__Work to be completed__:
The records that follow are to be repeated exactly, with no pictures carried over.

__Records provided__:
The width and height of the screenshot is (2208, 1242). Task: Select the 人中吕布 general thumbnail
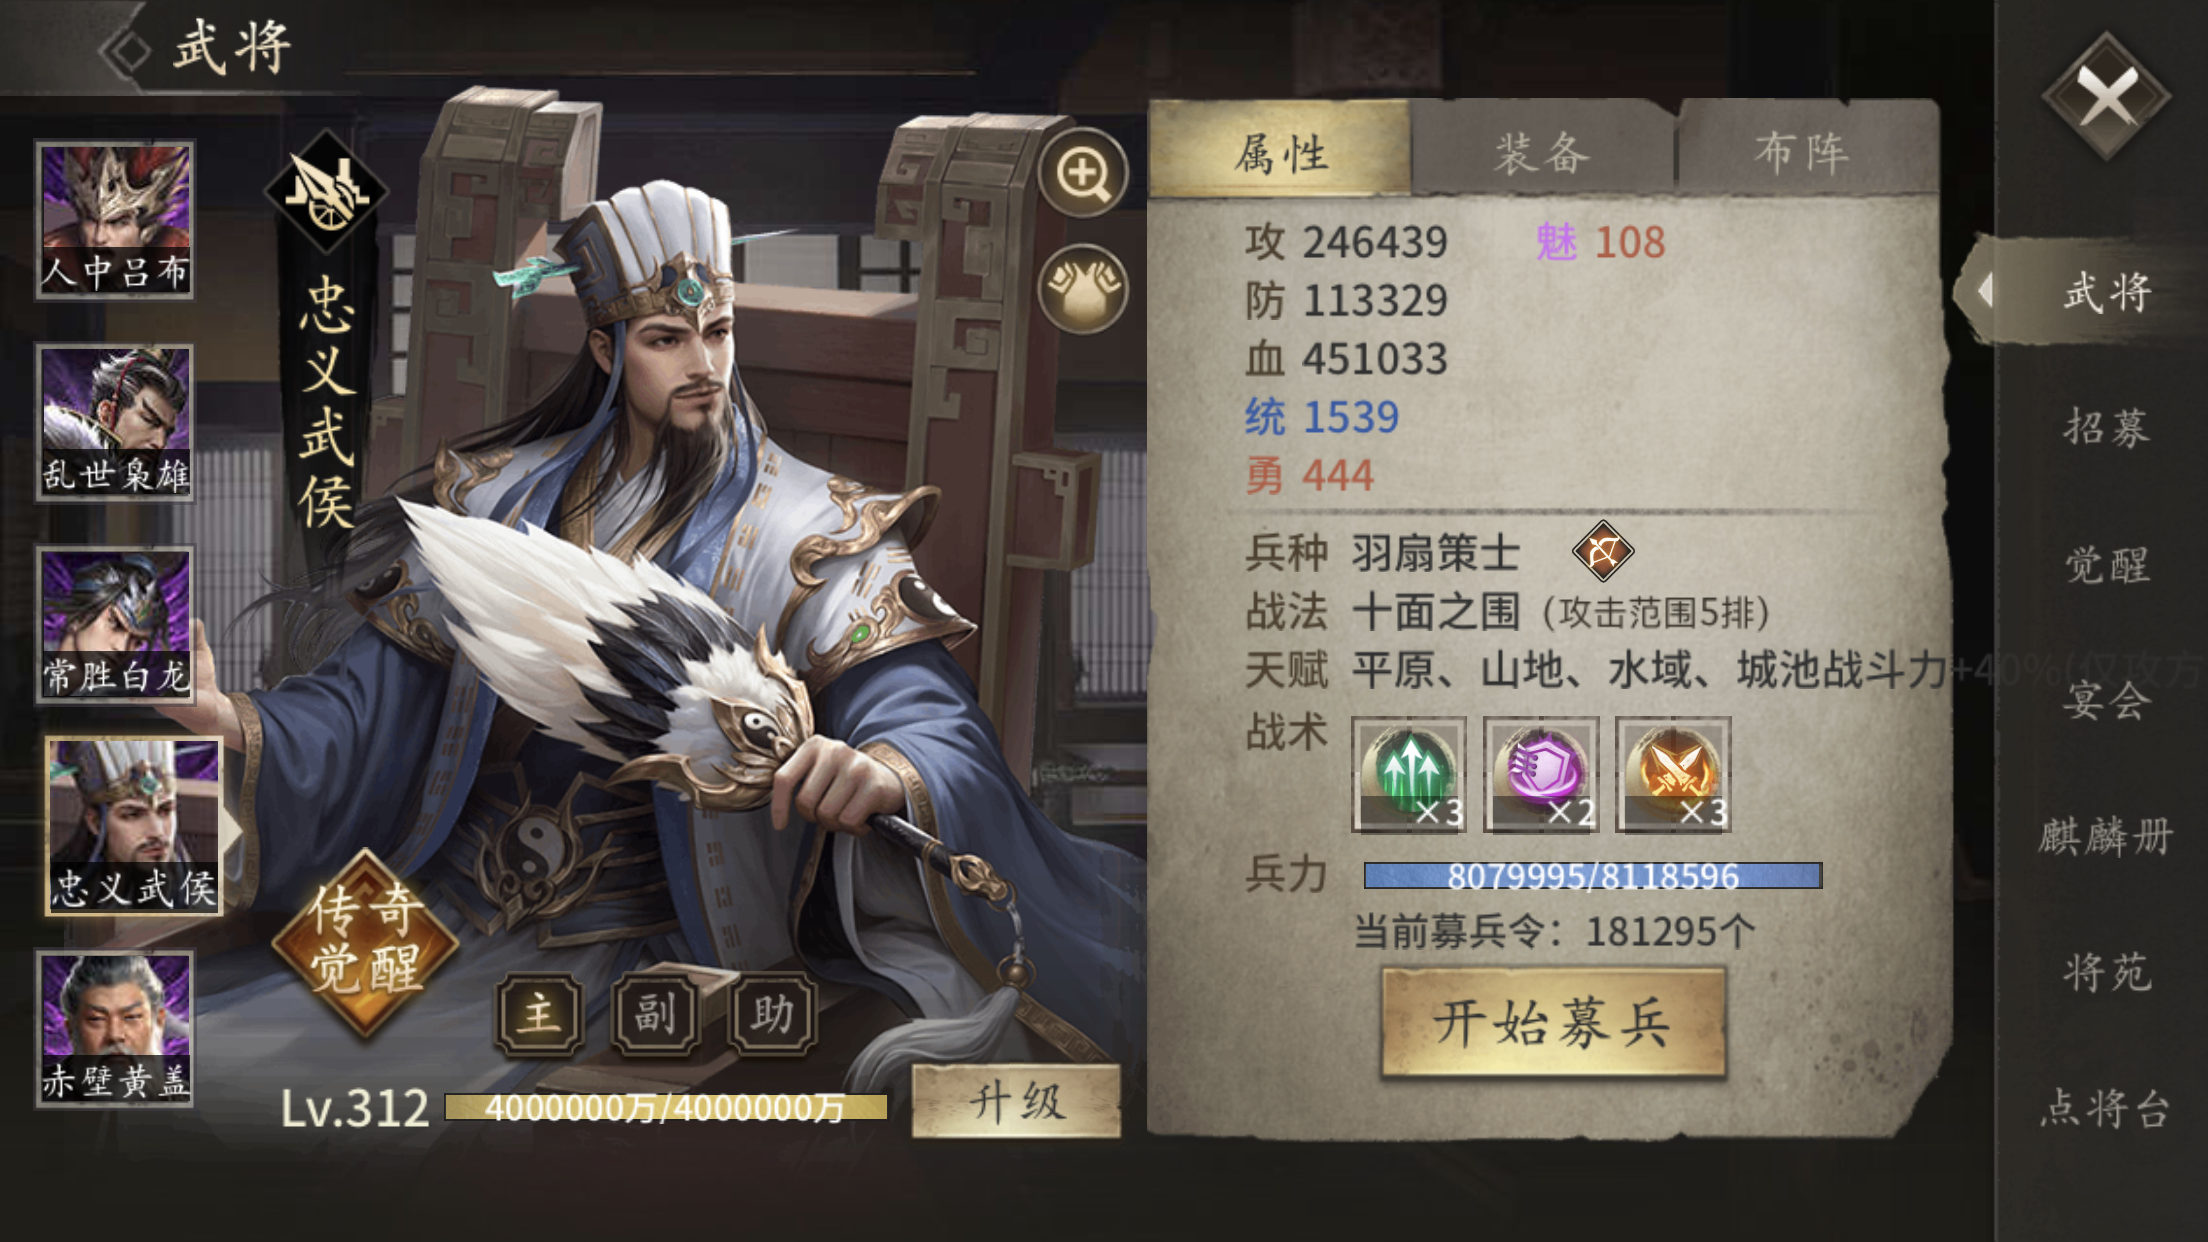click(x=115, y=220)
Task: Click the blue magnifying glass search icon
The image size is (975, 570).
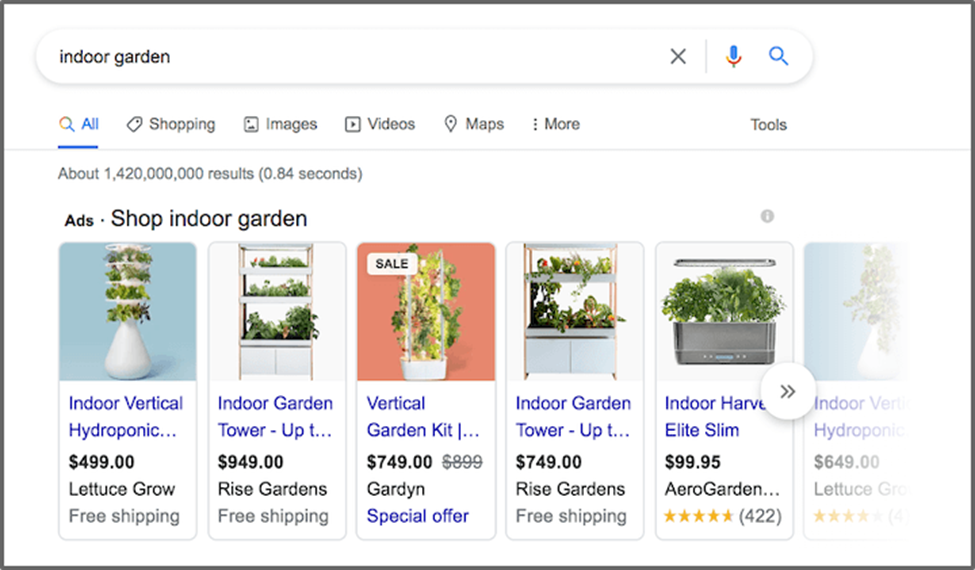Action: point(779,57)
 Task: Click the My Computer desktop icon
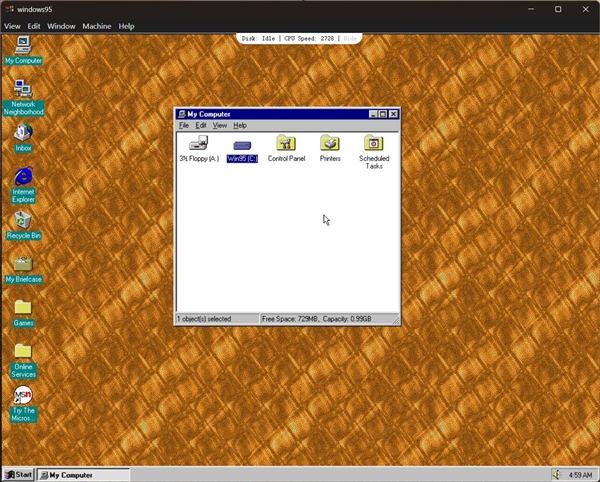pos(23,45)
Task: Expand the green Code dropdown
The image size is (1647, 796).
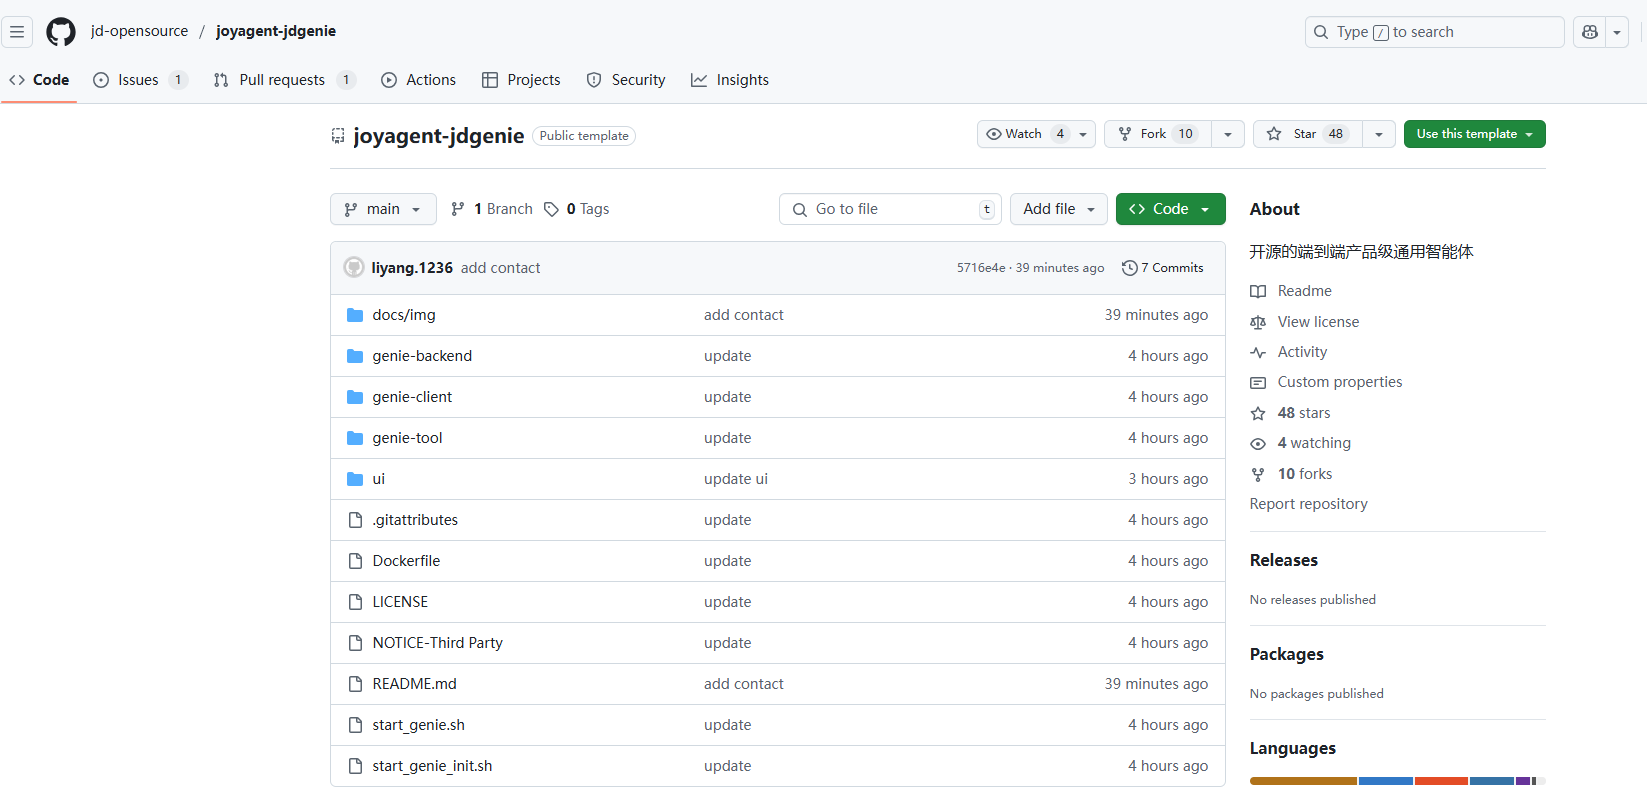Action: (x=1170, y=209)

__Exercise answer__:
The width and height of the screenshot is (2208, 1242). Task: Select the 人中吕布 general thumbnail
click(x=115, y=220)
Task: Click the blue magnifying glass search icon
The image size is (975, 570).
Action: point(779,57)
 Task: Click the My Computer desktop icon
pos(23,45)
Task: Expand the green Code dropdown
The image size is (1647, 796).
Action: (x=1170, y=209)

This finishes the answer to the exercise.